>>>
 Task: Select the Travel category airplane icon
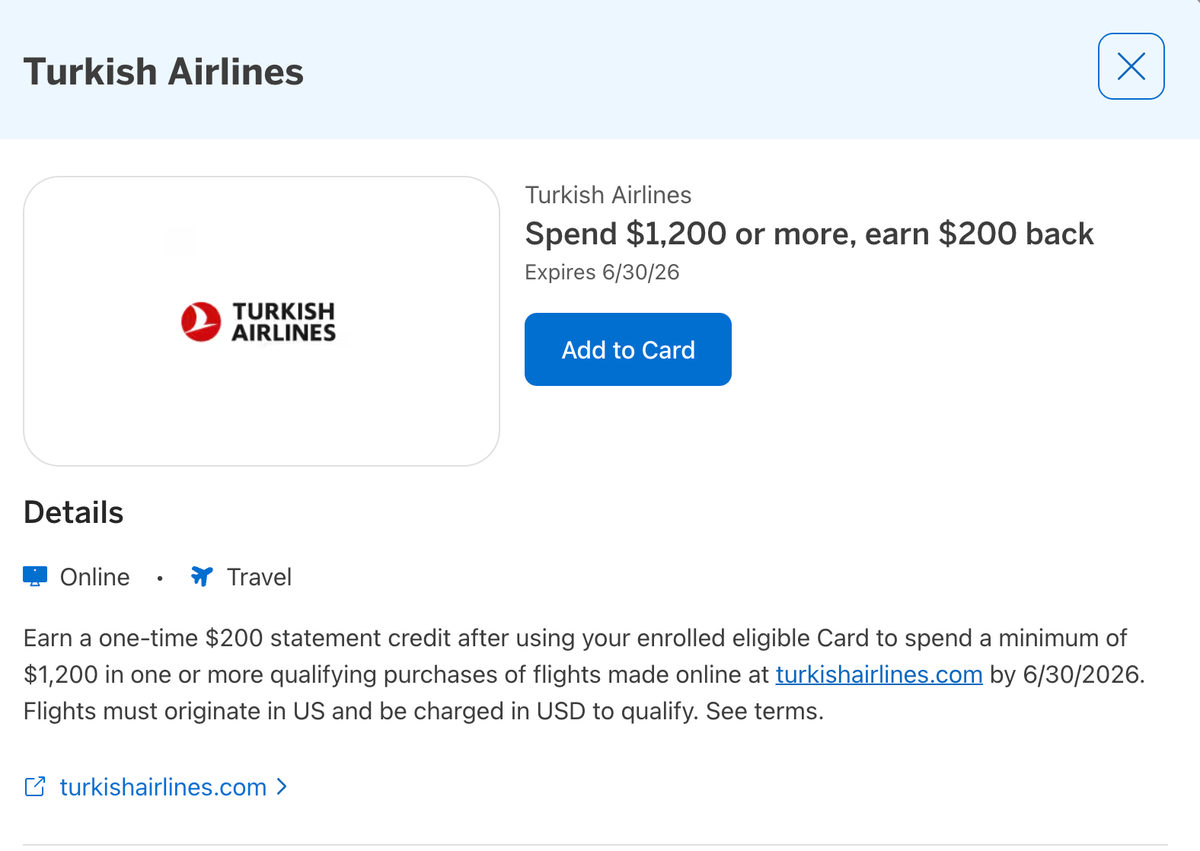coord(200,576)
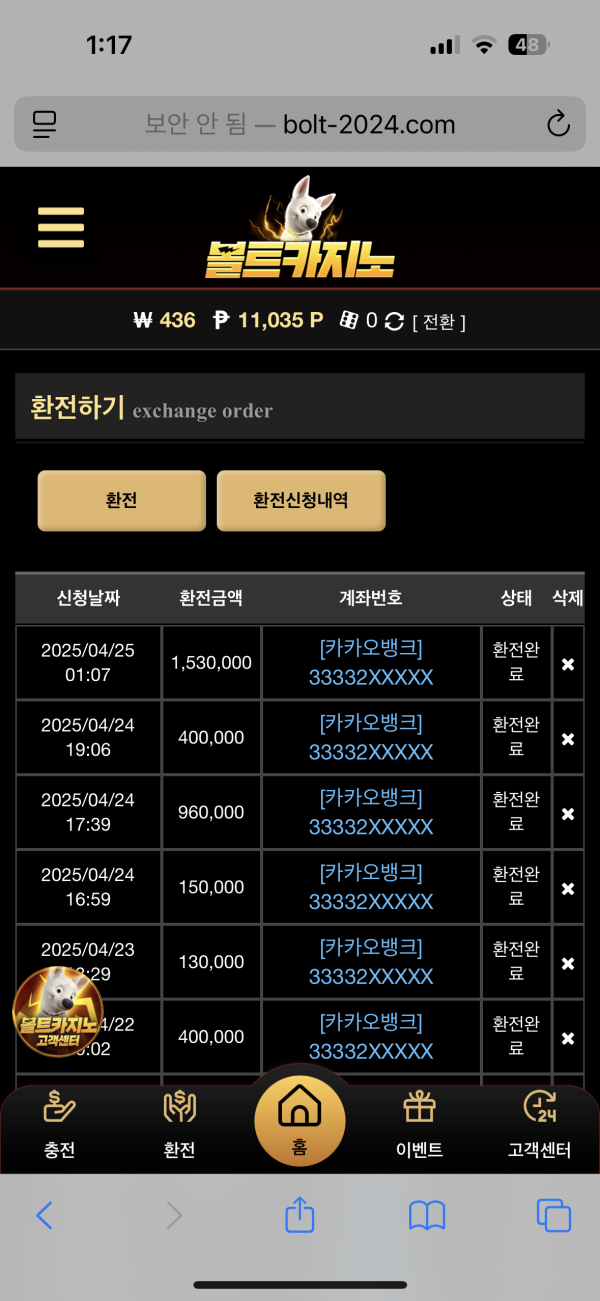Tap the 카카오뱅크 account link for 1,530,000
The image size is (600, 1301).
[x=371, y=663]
<<<
= Exercise prompt =
Pull out each line of the items above that contains the word "category".

= Written answer =
 Task: Select the Travel category airplane icon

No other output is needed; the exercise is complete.